We realize it is slitting our own throats to give any credit to that great sucking wind called NASA which gobbles up all research funds, but the Japanese are covering their rear.

Neurolab is a consortium of the various space sgencies, which had its origin in trying to figure out why astronauts tend to be light-headed when they return from space.

Some of the studies were not so overwhelming, such as the one to see if an astronaut could catch a 9 cm. ball propelled downward into his outstretched hand. The successful catch, and the documentation with a complicated “Camille” camera, aka camera illumination extender (to silence those who think NASA stages things) cost about as much as a big league player gets for the season, but it was at least a hopeful indicator that NASA had not forgotten neuroscience entirely.

NASA has not exactly followed up on Neurolab. The website is still “UNDER CONSTRUCTION” (since 1998!!!) at

However, the Japanese partners are still working with the data they gathered.

As you have read elsewhere at this site, pain after spinal cord injury raises a couple of interesting questions:

1) How does pain get up to the brain if the cord is cut? Where is the bypass? Most theorists suspect either the autonomics, which have interconnecting branches outside the cord which could bypass a discrete level of injury and then bring it back in higher, or the sympathetic afferents which travel with blood vessels, or maybe both.

2) Can C fibers (the very small unmyelinated neurons) sensitize via the autonomic system once the cord is cut?

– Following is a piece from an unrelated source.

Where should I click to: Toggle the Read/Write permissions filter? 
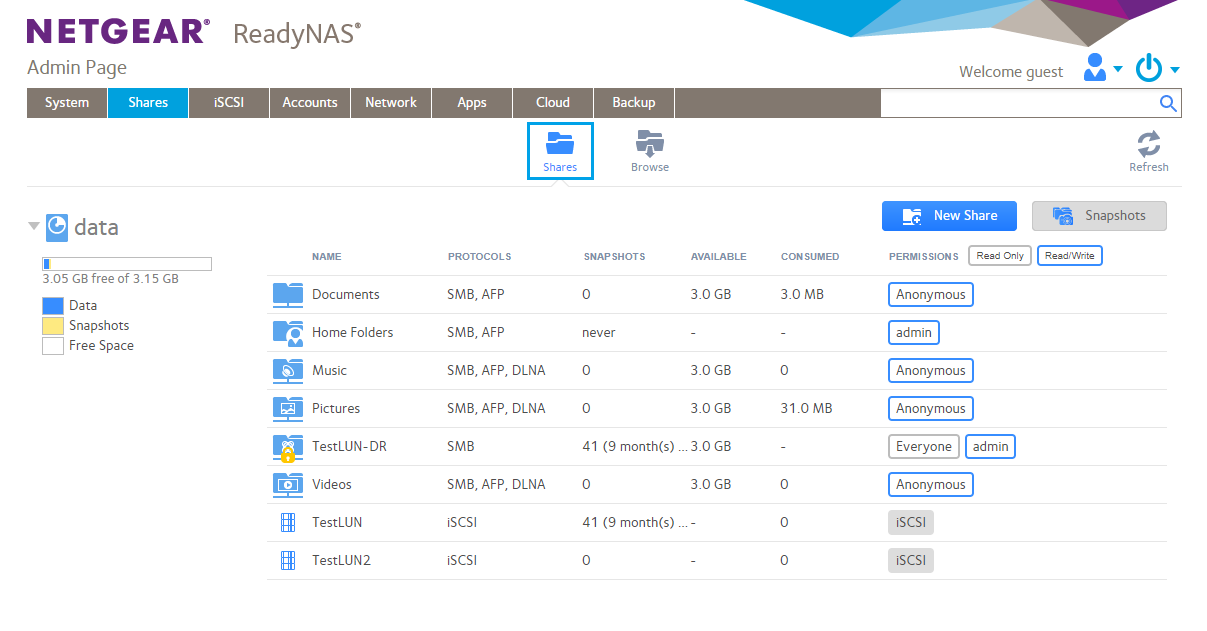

The Japanese, famous for thinking small, put very tiny metallic tracers in fish and toads on one of the flights and we know now that even in these spinal intact animals, the C fibers were regulating the autonomics.

Mano, et al in Clin Neurophysiol. 2006 Aug 9 have now reported that the technique, named microneurography, can be used to study peripheral neural traffic in humans.

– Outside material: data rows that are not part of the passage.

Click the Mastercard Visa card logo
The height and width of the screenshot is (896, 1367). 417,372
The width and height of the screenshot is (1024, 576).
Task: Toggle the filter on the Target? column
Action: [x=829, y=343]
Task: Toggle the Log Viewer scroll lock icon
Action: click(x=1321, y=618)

“Microneurography is a method using metal microelectrodes to investigate directly identified neural traffic in myelinated as well as unmyelinated efferent and afferent nerves leading to and coming from muscle and skin in human peripheral nerves in situ.”

It is not clear how much this technique will actually be used, but what is really interesting is that it has demonstrated that it is the C fibers which regulate the autonomics. This of course creates further suspicion that the autonomics may be the bypass by which pain can get to the brain after cord damage. It also suggests a rational mechanism by which brain pain (central pain) originating in the thalamus could be evoked or enhanced by input from the peripherae; by further hypersensitization input from C fibers.

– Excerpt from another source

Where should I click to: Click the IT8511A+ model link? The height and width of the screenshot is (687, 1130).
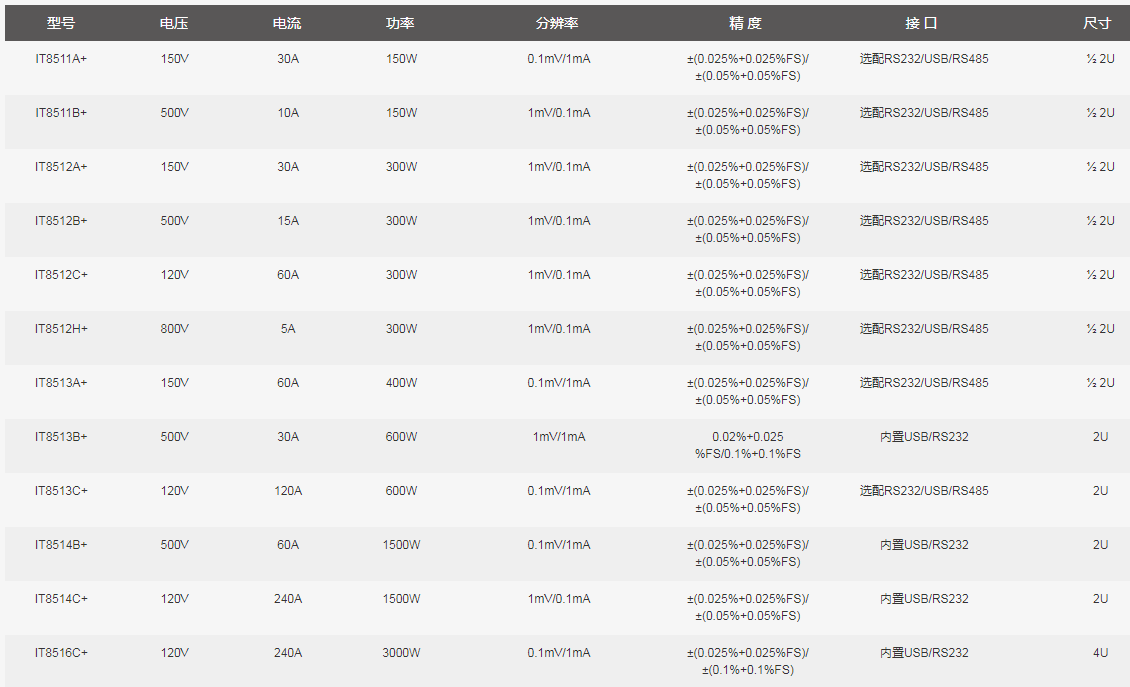61,59
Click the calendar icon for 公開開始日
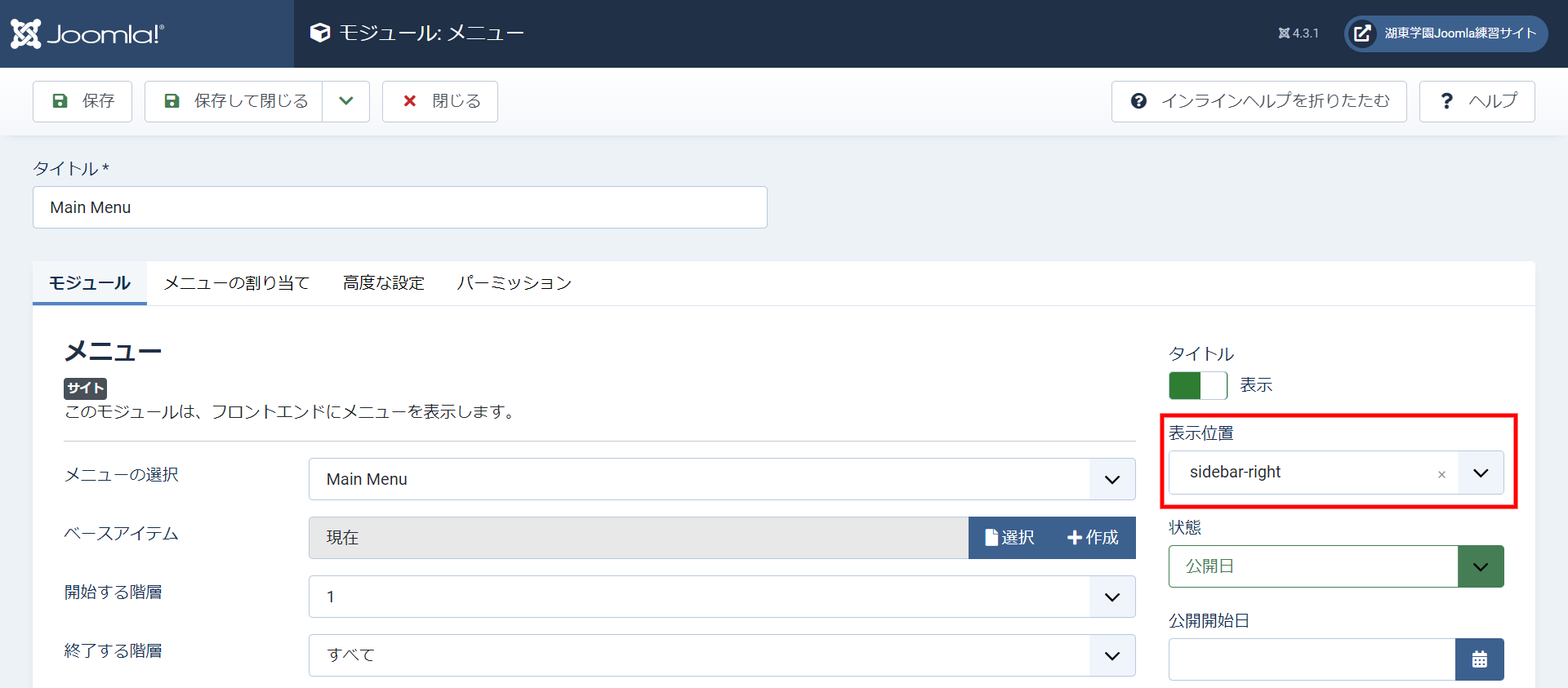Viewport: 1568px width, 688px height. point(1479,659)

Central Pain is largely a disease of hyper-sensitization of the pain system. C fibers have long been associated with central pain. We now think we know their partner in tormenting us. It may well be the autonomics (the unconscious nervous system), which have loops which bypass cord. Mano further adds that “Recordings of afferent discharges in thin myelinated and unmyelinated fibers from nociceptors in muscle and skin have been used to provide information concerning pain.”

The public is very skeptical that people with severed cords can feel pain (if they only knew), but now at least you have space science on your side, and as we all know, no one questions space science.

Your symptoms are becoming more credible all the time, but now we have to find science that will LESSEN them.